Wednesday, March 16, 2011

'tee' coprocess vs. 'tee' pipe in Korn shell

I had this piece of code which logged the output of a while loop to a file but also showed it on the screen:
while ...
do
...
done | tee logfile

A code change required to set a variable in the while loop and make it known after the loop had ended so I tried
while ...
do
   x=123
...
done | tee logfile
echo x=$x
but x was empty since in a piped sequence the while loop is considered to be a sub shell and thus it cannot set variables in the parent process.

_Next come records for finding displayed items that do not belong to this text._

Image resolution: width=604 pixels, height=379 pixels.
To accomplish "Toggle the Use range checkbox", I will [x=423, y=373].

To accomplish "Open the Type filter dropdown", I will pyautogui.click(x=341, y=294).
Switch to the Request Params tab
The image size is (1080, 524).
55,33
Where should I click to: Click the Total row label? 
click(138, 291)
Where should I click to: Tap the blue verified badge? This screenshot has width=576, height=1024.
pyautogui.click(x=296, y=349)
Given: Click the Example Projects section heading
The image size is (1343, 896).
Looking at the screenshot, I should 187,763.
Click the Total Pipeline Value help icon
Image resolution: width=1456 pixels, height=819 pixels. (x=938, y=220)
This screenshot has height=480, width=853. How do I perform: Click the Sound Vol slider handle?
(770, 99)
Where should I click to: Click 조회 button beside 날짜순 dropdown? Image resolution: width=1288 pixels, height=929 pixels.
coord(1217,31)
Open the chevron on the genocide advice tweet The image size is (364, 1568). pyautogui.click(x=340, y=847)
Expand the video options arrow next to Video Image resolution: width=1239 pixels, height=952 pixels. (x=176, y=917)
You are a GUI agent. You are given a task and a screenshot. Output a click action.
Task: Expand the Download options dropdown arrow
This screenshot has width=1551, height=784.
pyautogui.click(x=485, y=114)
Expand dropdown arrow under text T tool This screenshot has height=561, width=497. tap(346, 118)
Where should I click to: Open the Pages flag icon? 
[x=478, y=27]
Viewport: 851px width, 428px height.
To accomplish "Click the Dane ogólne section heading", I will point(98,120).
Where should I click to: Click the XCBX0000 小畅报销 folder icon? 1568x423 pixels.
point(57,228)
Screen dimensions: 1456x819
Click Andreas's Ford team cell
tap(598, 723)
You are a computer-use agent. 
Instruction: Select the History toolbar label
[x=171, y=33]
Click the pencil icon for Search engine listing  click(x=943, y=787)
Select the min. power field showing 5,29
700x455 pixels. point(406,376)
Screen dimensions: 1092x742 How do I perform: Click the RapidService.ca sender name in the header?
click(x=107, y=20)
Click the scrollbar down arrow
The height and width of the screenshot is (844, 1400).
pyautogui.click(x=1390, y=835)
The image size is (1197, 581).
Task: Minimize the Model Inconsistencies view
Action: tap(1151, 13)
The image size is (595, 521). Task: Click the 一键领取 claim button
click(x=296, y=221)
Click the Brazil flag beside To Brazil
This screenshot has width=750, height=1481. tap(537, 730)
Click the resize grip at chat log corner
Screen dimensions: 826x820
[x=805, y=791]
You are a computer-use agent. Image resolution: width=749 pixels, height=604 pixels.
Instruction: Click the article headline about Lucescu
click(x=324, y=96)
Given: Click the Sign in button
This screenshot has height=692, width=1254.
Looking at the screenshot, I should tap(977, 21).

There is a solution though in Korn shell using coprocesses.
# Start a coprocess to log input to logfile via tee 
# and report it also to the current tty
(tee logfile >/dev/tty)|&

# Send output of while loop to coprocess
while ...
do
   x=123
...
done >&p
echo x=$x
will report x correctly.

This works fine for my example where the script is run always in a terminal window.

If the script is run in the background or via cron its (terminal) output needs to be captured, anything else does not make sense, the script writer had an idea why things would be written to the terminal, surely not just for fun.

Tuesday, March 15, 2011

How to create a drop-down menu in OpenOffice.org

There are two easy ways how to create a drop-down menu in OpenOffice.org calc (this worked already in version 2.x and has been tested up to 3.2.1).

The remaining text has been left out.